As Kruskal correctly notes, the Meltzers argued in their summary judgment motion that they were entitled to recover their attorney fees both pursuant to the escrow agreement and under NMSA 1978, Section 48-7-24 (1983). Contrary to Kruskal's assertion, however, his response to the motion for summary judgment claimed only that Section 48-7-24 had no application to the lawsuit. He did not respond to the issue of attorney fees raised in the Meltzers' motion. Further, the district court did not "ultimately dispose" of the issue at the May 5, 2009 hearing.

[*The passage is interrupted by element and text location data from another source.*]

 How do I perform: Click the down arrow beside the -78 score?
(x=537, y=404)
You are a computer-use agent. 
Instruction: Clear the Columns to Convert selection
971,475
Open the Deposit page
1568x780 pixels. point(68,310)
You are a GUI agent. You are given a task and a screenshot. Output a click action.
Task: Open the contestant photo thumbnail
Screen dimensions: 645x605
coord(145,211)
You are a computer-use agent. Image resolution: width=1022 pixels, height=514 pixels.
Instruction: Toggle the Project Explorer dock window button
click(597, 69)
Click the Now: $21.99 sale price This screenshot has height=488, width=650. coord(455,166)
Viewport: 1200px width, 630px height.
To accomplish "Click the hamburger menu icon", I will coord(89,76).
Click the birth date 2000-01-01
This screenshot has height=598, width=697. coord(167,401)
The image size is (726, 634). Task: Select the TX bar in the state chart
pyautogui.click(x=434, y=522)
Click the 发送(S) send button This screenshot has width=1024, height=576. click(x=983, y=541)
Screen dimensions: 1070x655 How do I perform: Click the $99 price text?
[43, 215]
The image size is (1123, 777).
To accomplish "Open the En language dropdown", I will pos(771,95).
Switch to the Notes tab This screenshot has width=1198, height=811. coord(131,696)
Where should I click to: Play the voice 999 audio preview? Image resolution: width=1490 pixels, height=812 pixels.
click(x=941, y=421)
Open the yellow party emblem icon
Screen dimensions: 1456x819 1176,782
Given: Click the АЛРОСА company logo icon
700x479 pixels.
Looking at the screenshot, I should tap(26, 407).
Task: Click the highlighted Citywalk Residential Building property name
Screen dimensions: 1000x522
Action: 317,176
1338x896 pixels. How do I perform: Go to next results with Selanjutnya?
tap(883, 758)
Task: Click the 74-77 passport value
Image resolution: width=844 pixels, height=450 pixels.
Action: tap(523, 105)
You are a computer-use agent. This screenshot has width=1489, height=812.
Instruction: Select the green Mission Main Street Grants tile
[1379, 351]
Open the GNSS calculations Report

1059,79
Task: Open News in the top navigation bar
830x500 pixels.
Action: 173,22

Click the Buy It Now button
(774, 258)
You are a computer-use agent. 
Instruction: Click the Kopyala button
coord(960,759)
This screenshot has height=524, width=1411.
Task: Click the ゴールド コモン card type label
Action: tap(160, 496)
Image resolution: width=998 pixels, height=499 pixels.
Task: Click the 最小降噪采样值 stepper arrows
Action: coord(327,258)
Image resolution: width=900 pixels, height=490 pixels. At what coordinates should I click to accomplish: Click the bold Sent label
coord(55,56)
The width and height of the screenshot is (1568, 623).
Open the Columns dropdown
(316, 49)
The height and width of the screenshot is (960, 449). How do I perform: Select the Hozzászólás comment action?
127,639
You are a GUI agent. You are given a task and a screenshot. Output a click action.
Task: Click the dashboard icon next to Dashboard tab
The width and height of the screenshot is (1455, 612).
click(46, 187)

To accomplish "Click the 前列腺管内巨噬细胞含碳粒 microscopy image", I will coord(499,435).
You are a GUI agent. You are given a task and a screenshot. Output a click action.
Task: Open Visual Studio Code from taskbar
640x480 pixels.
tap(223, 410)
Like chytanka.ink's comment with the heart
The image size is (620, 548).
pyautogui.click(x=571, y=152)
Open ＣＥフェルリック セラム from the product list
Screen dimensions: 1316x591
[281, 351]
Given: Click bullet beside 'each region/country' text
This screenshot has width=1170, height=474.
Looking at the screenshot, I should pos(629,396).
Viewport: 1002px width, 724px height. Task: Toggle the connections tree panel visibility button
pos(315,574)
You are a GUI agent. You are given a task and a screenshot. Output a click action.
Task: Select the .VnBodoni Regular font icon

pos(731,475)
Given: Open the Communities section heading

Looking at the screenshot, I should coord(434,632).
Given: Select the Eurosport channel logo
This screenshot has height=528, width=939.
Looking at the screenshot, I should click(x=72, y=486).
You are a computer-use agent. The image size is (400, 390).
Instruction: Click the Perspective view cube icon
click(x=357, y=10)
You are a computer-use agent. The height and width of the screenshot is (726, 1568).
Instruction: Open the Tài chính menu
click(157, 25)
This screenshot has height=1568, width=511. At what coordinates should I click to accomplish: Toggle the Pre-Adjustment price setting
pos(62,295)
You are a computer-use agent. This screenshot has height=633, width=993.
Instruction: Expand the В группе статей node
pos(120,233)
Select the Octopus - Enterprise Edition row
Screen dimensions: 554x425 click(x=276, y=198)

Instead, the court made clear that the issue of damages, including attorney fees, would be determined at trial.

At the beginning of the trial on May 14, 2009, the Meltzers' counsel argued that the Meltzers were seeking attorney fees both under the contract and the statute. Again, Kruskal did not object to this request or address the argument in any manner. Nor did he object when the district court, at the close of the trial, found that the Meltzers had suffered damages and instructed counsel to submit an affidavit of attorney fees. On June 12, 2009, the Meltzers filed their proposed findings of fact and conclusions of law. The proposed findings and conclusions specifically stated that the Meltzers were entitled to recover attorney fees based on both the escrow agreement and the statute. In addition, the Meltzers provided detailed argument, a fee affidavit, and numerous invoices in support of their proposed conclusion. Four days later, on June 16, 2009, Kruskal filed his requested findings of fact and conclusions of law. This time, Kruskal not only failed to object to the Meltzer's detailed request for fees, but he proposed the following finding of fact:

[Kruskal] does not contest that attorney fees and costs have been expended by the [Meltzers]. The reasonableness of those fees is best left to the sound discretion of the [district c]ourt.

Ultimately, the district court awarded the Meltzers the full amount of attorney fees they requested. The record shows that Kruskal had numerous chances to respond to the propriety of awarding attorney fees throughout the course of the litigation, yet he did not oppose or object to the Meltzers' requests or the award of fees until he filed his untimely motion to reconsider on March 5, 2010. As we have discussed above, Kruskal's motion to reconsider was filed after his notice of appeal thereby divesting the district court of jurisdiction to take further action in this case. For the above reasons, we hold that the issue of whether attorney fees should have been awarded to the Meltzers has not been preserved. See State v. Wyman, 2008-NMCA-113, ¶ 10, 144 N.M. 701, 191 P.3d 559; Woolwine, 106 N.M. at 496, 745 P.2d at 721. We will not address issues that were not preserved and are now raised for the first time on appeal. State v. Ware, 118 N.M. 703, 705, 884 P.2d 1182, 1184 (Ct. App. 1994).

CONCLUSION

We affirm the district court on all of the issues raised in this appeal.

IT IS SO ORDERED.

CYNTHIA A. FRY and RODERICK T. KENNEDY, Judges, concurs.